DOCUMENT SEGMENT
------

1917, Von Lengerke & Antoine Sporting Goods Exclusively

I know that blogging has now been replaced with Instagram and whatever the social media platform of the week happens to be, but I can tell you that having a more permanent place on the internet can really pay off. The biggest advantage seems to me to be that having a site that is searchable by google brings the blogger into contact with  all sorts of people.

My favorite type of such people is the one who is searching an item she has in her possession, but doesn’t know what to do with it. Through the miracle of Goggle this person finds me, and by the end of our email exchanges, the item is on its way to me. In this case, my new best friend, Joanna, had an old catalog from Von Lengerke & Antoine, a Chicago sporting goods store that was bought by Abercrombie & Fitch in 1928.

This catalog predated the acquisition, and looked to be about 1920 to me. There was no date on the catalog, but using the No. 53 designation on the cover and the fact they released about two catalogs a year put date at 1918 or 1919. Whatever; I was thrilled when Joanne offered to send it to me.

------

STORED DATA
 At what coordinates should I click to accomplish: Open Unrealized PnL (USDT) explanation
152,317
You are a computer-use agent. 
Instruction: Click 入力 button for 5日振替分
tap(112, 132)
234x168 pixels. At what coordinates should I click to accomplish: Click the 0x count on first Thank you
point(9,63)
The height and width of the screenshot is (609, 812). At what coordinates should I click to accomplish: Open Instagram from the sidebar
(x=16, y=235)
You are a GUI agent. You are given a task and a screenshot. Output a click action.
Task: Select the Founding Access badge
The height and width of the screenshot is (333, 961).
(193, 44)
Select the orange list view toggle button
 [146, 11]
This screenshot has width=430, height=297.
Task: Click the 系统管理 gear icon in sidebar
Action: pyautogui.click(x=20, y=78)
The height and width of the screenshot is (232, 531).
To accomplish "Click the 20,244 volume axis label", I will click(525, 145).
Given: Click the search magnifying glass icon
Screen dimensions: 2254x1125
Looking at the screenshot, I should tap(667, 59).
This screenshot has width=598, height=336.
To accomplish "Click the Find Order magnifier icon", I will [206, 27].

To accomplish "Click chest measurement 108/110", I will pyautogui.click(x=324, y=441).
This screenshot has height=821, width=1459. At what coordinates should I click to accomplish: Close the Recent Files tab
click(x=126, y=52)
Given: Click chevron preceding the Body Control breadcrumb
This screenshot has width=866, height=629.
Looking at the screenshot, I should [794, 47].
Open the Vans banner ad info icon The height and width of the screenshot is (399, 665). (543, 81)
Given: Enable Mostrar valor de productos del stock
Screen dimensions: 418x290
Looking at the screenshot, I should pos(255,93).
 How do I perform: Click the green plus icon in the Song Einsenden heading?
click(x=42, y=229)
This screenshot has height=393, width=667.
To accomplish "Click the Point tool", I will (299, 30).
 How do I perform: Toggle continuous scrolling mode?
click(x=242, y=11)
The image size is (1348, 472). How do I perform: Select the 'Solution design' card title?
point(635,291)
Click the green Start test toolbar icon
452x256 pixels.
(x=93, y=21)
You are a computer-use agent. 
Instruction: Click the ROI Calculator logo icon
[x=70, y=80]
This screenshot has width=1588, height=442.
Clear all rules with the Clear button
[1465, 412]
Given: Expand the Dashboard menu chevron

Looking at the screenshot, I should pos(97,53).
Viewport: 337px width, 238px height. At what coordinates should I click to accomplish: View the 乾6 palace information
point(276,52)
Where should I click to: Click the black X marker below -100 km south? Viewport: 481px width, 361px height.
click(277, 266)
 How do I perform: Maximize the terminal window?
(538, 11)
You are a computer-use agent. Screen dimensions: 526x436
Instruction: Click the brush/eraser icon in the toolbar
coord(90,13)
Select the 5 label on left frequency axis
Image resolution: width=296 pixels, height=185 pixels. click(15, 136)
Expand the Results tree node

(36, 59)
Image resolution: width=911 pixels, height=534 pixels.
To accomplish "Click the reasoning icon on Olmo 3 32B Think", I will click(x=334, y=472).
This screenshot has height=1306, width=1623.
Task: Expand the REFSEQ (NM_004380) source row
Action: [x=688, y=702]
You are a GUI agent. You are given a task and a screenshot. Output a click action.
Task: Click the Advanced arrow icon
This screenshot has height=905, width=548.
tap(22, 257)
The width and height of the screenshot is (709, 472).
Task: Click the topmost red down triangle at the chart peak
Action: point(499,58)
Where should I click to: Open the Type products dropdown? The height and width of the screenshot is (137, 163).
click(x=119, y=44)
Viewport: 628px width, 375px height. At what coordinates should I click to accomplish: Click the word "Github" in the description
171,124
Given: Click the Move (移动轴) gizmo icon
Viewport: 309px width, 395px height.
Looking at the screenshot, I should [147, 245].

------

TASK 1
Summarize the catalog post in two sentences.
TASK 2
Return the passage of the catalog post that begins at the words "This catalog predated" and stops after "send it to me.", copied with no changes.

EXERCISE RESULT 1
The writer holds that keeping a blog that Google can search, rather than relying only on Instagram and other social media, brings contact with all sorts of people, including people who own an item they don't know what to do with. One such person had an old, undated catalog from Von Lengerke & Antoine, a Chicago sporting goods store bought by Abercrombie & Fitch in 1928, and offered to send it to the writer, who dated it to 1918 or 1919 from its No. 53 designation and the roughly two catalogs released each year.

EXERCISE RESULT 2
This catalog predated the acquisition, and looked to be about 1920 to me. There was no date on the catalog, but using the No. 53 designation on the cover and the fact they released about two catalogs a year put date at 1918 or 1919. Whatever; I was thrilled when Joanne offered to send it to me.